Running clojure-test-suite surfaced an Option A regression (3971 -> 3957),
isolated to two root causes, both around lazy seqs:
1. nil first element wrongly read as end-of-seq. core-empty?, core-seq, and
core-reverse tested a lazy seq's emptiness with (nil? (ls-first coll)) — but a
lazy element may legitimately be nil. With Option A's lazy `drop`, the `case`
macro's (empty? (drop 2 clauses)) hit a nil-first lazy seq at the `nil`
case-constant and collapsed the rest of the case (incl :default) to nil —
breaking 14 case.cljc assertions. Now they realize one cell (seq-done?-style)
instead of trusting ls-first.
2. lazy transformer over a non-seqable silently yielded empty. The eager path
threw (realize-for-iteration on a char/number errors); Option A's lazy-from
returned nil, so (first (remove nil? \a)) gave nil where Clojure throws.

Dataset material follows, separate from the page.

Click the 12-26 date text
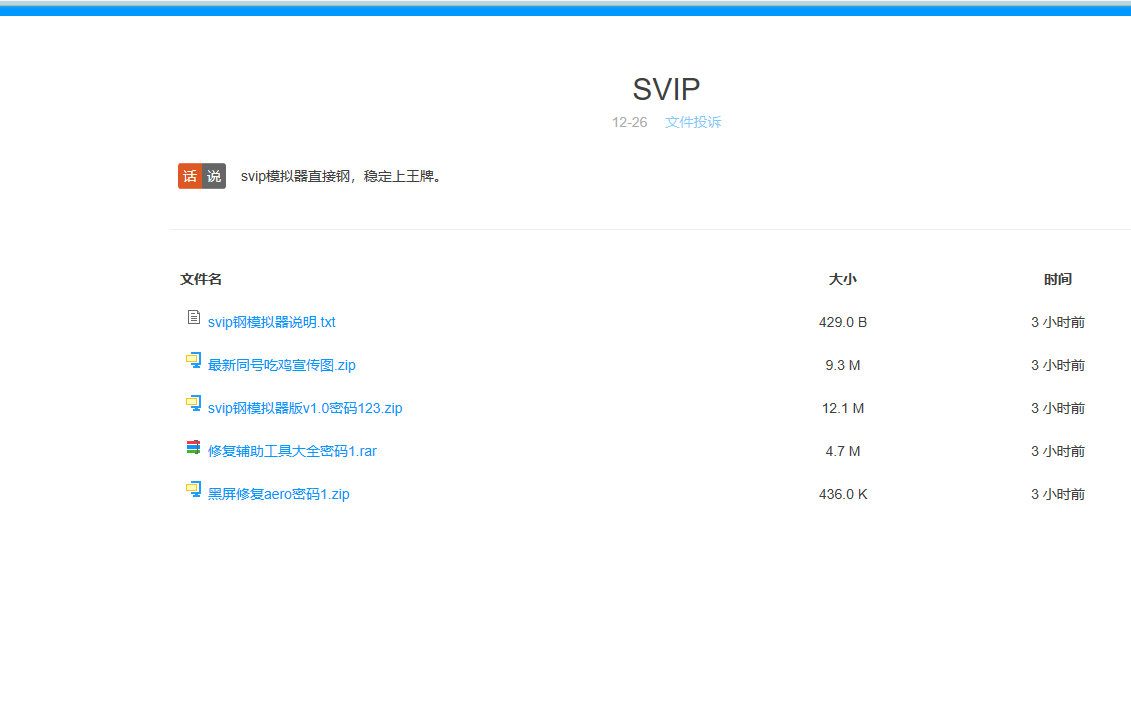 pyautogui.click(x=629, y=122)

lazy-from now rejects non-seqable scalars (number/boolean/keyword/char/symbol)
with "Don't know how to create ISeq from: …".
Result: suite 3971 -> 3981 pass (net gain), clean files 45 -> 66 (Option A makes
seq?/vector? match Clojure across many cross-dialect files). Baseline raised.
Gate: conformance 258x3 (+5 regression guards), lazy-infinite 44/44, suite
3981/66, fixpoint, self-host, specs+unit green.